- [Task item] Count how many lines below contain the word "particular", and reply with the number alone.

Collected data entries:
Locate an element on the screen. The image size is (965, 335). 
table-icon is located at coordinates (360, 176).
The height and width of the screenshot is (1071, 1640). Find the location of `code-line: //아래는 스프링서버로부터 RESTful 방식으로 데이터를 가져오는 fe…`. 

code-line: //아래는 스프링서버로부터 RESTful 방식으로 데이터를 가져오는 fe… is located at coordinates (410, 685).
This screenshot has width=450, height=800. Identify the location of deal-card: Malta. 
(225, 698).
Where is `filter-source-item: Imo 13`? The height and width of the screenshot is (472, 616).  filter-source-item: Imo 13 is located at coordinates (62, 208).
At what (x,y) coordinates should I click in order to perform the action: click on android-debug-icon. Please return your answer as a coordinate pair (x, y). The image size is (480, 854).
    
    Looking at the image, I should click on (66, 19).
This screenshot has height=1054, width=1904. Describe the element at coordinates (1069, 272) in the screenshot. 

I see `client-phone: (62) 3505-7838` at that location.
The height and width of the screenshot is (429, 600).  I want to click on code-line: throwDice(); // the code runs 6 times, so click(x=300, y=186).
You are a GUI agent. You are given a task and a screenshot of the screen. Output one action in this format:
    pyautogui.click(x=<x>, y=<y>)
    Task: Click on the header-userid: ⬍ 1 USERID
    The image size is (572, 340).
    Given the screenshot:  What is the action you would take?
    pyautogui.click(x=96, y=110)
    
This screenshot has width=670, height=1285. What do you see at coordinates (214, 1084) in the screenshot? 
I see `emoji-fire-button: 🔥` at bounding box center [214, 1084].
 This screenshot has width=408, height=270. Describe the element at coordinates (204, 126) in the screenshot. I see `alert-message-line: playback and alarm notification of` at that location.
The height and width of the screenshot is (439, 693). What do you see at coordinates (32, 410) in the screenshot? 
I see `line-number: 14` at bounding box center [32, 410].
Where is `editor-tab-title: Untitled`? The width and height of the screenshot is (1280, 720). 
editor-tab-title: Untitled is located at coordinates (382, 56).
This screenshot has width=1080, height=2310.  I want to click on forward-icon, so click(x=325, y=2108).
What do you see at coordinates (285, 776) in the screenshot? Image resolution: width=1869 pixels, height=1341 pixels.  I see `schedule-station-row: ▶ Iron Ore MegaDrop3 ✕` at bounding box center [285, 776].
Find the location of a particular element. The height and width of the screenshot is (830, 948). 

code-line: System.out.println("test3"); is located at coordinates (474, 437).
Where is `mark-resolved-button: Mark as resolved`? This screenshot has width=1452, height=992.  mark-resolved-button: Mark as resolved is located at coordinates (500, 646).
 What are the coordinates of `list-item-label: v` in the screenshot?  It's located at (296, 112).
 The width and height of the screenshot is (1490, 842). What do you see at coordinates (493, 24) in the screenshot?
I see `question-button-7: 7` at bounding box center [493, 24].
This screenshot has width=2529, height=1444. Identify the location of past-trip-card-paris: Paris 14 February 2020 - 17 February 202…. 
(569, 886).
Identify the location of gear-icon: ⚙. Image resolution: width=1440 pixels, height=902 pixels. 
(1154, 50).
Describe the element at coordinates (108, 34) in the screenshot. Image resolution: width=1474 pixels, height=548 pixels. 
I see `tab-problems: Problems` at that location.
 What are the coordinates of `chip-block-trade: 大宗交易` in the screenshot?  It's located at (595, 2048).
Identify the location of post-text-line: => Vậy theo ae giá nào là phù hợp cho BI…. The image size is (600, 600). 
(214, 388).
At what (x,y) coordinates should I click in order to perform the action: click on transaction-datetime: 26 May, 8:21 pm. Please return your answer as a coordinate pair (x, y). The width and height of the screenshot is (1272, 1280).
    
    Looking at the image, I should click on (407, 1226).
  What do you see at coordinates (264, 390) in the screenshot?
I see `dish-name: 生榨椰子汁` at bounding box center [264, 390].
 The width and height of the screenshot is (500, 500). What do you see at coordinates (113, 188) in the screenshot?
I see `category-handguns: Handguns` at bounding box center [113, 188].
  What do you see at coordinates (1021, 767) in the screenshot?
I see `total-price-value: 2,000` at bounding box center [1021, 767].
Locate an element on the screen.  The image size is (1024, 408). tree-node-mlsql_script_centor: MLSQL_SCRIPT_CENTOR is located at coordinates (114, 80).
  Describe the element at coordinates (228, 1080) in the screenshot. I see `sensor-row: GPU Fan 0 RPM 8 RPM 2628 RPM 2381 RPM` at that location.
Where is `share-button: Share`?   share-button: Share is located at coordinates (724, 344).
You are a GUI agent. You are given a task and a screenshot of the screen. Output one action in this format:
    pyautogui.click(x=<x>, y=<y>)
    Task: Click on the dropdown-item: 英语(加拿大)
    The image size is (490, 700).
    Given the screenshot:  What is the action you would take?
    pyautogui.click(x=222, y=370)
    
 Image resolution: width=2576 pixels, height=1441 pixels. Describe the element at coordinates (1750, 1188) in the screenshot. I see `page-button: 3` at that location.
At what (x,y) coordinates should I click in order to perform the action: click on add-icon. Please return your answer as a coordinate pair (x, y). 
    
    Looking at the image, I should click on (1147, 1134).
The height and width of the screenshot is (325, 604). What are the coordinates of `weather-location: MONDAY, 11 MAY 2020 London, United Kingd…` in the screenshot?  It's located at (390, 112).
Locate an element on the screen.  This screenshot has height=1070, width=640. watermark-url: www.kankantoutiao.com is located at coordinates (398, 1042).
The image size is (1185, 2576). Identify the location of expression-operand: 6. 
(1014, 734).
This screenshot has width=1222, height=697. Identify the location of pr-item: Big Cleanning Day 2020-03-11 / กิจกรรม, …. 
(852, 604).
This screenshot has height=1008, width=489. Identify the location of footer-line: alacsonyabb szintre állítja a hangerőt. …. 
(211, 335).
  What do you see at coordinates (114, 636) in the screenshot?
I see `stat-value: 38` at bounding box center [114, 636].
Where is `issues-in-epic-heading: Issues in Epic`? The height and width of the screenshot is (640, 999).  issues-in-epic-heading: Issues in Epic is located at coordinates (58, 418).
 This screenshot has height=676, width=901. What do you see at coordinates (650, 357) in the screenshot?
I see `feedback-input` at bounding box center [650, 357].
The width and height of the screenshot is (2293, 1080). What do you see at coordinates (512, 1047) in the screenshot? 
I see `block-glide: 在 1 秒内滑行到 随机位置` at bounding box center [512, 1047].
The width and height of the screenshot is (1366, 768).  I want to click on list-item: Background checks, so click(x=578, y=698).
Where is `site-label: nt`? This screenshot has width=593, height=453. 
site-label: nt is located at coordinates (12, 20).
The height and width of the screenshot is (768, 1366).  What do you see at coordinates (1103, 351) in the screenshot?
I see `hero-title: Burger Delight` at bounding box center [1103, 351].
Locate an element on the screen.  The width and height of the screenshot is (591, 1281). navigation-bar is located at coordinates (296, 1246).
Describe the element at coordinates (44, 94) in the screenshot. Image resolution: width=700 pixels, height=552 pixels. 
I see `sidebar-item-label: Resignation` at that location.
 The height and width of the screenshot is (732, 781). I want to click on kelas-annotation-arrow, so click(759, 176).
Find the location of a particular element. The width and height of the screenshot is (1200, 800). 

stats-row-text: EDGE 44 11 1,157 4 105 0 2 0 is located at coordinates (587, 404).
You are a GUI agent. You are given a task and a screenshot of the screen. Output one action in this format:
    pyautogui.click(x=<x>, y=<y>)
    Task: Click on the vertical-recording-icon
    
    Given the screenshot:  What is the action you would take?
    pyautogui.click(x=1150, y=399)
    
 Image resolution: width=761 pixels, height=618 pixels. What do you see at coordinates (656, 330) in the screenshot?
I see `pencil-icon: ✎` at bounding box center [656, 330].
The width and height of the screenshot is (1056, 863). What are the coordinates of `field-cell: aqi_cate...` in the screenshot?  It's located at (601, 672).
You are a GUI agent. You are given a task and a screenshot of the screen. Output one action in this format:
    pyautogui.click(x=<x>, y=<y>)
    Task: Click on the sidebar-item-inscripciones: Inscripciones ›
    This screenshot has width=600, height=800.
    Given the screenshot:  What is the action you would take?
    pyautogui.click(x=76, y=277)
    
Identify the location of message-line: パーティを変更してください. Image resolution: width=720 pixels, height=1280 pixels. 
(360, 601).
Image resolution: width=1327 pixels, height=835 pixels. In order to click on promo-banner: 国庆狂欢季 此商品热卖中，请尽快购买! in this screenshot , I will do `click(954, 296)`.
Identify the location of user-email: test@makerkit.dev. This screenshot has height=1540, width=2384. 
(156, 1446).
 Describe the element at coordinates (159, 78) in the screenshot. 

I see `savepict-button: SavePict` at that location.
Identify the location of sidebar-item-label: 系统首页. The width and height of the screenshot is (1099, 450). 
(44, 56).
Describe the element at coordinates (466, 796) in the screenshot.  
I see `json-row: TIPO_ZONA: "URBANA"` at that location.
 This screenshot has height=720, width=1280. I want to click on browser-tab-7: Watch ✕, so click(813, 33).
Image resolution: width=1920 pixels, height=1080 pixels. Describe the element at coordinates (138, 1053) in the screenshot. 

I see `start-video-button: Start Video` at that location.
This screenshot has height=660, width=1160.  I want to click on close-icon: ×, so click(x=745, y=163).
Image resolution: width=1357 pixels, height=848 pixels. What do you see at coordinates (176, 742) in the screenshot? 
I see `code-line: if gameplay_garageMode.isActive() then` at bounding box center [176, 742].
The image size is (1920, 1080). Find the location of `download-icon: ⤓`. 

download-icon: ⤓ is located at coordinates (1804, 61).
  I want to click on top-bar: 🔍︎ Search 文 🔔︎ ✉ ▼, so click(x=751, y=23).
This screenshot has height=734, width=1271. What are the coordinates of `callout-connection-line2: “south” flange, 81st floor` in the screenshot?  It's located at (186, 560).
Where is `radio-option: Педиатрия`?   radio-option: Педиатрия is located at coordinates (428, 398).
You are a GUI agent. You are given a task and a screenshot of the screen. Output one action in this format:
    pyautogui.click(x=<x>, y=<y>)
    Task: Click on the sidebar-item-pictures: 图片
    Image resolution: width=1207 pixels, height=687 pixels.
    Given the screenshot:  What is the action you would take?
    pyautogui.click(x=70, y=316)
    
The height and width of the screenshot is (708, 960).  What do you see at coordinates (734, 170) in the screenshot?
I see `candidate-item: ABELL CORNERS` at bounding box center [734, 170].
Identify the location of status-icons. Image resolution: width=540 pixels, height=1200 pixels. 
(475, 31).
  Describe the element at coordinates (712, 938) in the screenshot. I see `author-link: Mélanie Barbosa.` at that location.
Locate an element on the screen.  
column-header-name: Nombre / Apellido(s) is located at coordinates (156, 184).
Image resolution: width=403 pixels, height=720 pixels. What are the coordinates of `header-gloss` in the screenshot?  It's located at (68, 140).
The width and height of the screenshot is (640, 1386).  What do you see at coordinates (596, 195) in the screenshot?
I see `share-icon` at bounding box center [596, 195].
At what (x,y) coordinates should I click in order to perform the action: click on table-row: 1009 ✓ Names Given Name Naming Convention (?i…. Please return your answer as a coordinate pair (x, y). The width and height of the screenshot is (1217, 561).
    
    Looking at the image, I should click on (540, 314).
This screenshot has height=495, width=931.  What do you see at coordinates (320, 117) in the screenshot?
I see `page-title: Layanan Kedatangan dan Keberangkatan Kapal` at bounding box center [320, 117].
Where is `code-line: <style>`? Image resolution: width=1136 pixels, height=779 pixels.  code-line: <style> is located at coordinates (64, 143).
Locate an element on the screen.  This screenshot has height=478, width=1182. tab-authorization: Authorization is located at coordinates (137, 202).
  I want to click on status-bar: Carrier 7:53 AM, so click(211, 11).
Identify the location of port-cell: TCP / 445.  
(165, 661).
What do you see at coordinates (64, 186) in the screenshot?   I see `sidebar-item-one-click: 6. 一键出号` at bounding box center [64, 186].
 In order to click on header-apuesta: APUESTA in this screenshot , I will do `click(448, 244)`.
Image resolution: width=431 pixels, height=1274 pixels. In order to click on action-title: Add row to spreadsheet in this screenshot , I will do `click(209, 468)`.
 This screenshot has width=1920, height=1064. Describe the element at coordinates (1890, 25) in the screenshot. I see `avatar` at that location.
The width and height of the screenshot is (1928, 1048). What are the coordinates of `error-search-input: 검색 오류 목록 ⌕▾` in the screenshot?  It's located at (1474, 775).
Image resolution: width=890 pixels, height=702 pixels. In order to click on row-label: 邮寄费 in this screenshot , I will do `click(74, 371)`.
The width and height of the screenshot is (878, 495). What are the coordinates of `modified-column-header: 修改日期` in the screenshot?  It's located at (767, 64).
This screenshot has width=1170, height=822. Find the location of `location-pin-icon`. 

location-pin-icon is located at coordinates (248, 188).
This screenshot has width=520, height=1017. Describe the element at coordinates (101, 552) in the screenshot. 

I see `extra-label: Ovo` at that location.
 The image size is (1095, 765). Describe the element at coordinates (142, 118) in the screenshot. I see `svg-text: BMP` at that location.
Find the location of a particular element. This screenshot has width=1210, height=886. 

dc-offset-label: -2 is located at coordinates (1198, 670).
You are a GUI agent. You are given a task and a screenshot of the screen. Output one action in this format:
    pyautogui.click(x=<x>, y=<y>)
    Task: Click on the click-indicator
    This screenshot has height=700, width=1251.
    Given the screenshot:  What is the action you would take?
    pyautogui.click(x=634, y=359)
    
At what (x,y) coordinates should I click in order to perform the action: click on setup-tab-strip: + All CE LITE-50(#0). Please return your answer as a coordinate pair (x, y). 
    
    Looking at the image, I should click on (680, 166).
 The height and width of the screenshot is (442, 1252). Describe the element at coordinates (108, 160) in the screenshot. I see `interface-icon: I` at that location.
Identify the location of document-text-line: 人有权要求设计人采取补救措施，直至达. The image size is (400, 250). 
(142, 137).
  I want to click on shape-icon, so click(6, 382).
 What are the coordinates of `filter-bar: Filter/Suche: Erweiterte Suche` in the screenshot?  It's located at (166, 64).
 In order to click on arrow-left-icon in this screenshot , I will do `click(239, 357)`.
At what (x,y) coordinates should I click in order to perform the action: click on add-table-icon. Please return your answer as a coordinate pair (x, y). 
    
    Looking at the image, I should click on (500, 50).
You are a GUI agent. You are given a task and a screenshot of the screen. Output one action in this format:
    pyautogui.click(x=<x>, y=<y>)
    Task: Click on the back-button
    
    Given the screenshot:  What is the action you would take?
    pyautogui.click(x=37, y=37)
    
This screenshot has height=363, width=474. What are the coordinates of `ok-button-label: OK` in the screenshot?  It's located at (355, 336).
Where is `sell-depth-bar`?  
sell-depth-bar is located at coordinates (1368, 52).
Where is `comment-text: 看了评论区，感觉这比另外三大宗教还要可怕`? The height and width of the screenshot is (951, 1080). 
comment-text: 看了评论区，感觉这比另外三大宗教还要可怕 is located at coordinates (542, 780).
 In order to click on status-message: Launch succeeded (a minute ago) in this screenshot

- [Solution to the problem] 3